Problem to work on
Update the records from the line containing "You are a computer-use agent. Viewport: 1246px" down to the line containing "Select Pack Separately" by replacing "GIF picker" with "sticker picker", leaving everything else unchanged. Give back only those lines.
-------- Listed entries
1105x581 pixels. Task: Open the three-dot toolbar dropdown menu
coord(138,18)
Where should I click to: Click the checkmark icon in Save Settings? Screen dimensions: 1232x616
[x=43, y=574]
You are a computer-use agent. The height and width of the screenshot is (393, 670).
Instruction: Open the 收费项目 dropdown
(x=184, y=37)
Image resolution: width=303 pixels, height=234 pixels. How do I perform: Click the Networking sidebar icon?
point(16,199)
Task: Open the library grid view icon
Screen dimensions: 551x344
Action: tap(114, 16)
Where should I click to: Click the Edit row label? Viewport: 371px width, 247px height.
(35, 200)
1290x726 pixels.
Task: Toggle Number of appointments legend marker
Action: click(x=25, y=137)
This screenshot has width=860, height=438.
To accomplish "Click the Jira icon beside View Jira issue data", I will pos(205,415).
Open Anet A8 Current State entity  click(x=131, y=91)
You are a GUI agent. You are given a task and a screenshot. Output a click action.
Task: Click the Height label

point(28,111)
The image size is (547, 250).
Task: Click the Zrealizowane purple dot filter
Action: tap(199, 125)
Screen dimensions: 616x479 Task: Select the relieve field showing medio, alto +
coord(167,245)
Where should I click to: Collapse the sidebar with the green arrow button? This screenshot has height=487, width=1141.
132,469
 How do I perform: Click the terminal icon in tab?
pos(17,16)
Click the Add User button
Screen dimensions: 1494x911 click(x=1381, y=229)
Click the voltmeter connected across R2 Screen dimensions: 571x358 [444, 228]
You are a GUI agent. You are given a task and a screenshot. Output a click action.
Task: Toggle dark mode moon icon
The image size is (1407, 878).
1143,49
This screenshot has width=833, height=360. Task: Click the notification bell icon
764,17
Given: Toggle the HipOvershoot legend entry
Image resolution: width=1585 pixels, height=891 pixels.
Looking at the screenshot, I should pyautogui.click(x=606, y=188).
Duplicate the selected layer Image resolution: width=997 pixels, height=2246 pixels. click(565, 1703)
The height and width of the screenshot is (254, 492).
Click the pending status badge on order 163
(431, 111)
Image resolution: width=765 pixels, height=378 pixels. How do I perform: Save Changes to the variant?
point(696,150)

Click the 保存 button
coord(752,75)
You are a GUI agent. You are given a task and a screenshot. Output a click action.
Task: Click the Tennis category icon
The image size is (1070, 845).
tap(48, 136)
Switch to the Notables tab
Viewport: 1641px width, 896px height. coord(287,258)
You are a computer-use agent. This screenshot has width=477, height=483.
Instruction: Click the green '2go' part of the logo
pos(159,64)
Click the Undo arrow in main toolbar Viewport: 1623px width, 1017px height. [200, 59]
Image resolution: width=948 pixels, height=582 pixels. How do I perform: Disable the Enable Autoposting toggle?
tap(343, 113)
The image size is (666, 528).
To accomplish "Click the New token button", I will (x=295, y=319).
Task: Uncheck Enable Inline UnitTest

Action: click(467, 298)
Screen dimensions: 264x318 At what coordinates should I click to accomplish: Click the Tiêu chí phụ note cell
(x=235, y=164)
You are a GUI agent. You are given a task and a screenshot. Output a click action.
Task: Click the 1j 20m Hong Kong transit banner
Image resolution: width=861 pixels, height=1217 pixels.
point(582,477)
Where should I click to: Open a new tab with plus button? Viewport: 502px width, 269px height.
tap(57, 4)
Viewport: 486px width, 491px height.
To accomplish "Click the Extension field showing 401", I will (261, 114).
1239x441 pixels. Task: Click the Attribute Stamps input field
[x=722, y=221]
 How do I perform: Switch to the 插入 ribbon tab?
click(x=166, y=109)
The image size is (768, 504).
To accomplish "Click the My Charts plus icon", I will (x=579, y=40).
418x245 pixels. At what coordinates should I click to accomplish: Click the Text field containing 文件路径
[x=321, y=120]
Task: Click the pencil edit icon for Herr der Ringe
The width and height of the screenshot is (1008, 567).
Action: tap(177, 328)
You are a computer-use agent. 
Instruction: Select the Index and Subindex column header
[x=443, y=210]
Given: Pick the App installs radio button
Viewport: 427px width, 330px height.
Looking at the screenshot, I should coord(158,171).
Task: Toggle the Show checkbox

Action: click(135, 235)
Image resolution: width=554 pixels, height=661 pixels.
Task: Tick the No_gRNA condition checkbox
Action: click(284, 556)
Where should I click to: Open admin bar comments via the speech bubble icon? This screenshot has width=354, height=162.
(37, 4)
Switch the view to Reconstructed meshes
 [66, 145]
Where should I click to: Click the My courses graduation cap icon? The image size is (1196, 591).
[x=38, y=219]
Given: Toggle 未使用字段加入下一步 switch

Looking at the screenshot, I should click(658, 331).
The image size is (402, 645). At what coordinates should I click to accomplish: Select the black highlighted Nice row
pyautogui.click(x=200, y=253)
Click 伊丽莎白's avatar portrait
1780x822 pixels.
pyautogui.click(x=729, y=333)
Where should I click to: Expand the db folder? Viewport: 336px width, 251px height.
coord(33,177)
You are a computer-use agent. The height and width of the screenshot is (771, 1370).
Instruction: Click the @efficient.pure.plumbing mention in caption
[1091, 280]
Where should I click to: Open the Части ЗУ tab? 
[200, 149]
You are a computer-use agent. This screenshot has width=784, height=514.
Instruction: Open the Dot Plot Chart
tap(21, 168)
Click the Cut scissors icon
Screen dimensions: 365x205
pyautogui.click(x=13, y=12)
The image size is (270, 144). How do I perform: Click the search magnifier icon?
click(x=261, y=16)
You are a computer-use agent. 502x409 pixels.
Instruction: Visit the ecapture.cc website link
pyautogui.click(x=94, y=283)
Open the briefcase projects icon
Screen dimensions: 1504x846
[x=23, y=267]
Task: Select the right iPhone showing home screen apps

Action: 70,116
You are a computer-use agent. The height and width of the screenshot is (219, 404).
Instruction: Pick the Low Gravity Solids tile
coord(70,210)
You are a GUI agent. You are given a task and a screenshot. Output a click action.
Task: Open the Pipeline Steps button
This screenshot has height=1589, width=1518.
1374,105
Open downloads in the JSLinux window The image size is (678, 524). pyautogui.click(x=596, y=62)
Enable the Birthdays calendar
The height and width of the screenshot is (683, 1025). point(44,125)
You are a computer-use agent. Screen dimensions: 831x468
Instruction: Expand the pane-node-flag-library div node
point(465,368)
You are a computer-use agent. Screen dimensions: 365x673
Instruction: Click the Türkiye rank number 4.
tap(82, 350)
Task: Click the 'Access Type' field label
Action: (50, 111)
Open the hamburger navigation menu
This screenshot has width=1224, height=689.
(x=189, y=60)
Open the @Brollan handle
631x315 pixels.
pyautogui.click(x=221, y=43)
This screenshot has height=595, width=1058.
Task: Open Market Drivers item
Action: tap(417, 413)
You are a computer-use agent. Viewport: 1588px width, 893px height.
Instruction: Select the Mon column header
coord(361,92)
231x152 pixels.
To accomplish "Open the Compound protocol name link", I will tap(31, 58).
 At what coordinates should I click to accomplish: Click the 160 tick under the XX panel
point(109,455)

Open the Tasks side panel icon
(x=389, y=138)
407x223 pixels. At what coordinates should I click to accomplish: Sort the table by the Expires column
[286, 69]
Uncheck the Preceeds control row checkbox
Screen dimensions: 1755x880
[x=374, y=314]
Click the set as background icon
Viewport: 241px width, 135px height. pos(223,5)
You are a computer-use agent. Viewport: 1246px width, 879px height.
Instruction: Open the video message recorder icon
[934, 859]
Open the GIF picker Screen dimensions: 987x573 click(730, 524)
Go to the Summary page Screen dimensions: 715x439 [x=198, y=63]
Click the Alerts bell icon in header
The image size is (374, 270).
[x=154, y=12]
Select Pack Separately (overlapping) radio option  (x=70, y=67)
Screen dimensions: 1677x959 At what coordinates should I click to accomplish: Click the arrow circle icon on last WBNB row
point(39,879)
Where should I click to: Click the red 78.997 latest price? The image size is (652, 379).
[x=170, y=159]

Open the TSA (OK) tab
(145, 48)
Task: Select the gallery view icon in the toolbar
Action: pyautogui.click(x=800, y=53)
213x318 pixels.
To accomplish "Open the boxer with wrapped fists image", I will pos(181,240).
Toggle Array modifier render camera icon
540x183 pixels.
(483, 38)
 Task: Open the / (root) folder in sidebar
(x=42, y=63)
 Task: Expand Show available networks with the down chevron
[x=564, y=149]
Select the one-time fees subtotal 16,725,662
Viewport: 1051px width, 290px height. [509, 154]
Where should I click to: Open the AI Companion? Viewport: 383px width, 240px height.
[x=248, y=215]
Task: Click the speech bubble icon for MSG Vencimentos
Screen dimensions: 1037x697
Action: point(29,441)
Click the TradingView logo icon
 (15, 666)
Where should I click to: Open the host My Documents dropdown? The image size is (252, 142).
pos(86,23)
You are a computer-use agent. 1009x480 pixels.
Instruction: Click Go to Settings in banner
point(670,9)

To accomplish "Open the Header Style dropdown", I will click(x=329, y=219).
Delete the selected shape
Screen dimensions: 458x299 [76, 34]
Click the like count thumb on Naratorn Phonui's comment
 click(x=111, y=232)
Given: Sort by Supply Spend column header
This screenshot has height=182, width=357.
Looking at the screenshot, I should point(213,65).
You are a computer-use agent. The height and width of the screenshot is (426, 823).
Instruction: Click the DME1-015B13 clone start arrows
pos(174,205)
----------------
Output of the task
You are a computer-use agent. Viewport: 1246px width, 879px height.
Instruction: Open the video message recorder icon
[934, 859]
Open the sticker picker Screen dimensions: 987x573 click(730, 524)
Go to the Summary page Screen dimensions: 715x439 [x=198, y=63]
Click the Alerts bell icon in header
The image size is (374, 270).
[x=154, y=12]
Select Pack Separately (overlapping) radio option  (x=70, y=67)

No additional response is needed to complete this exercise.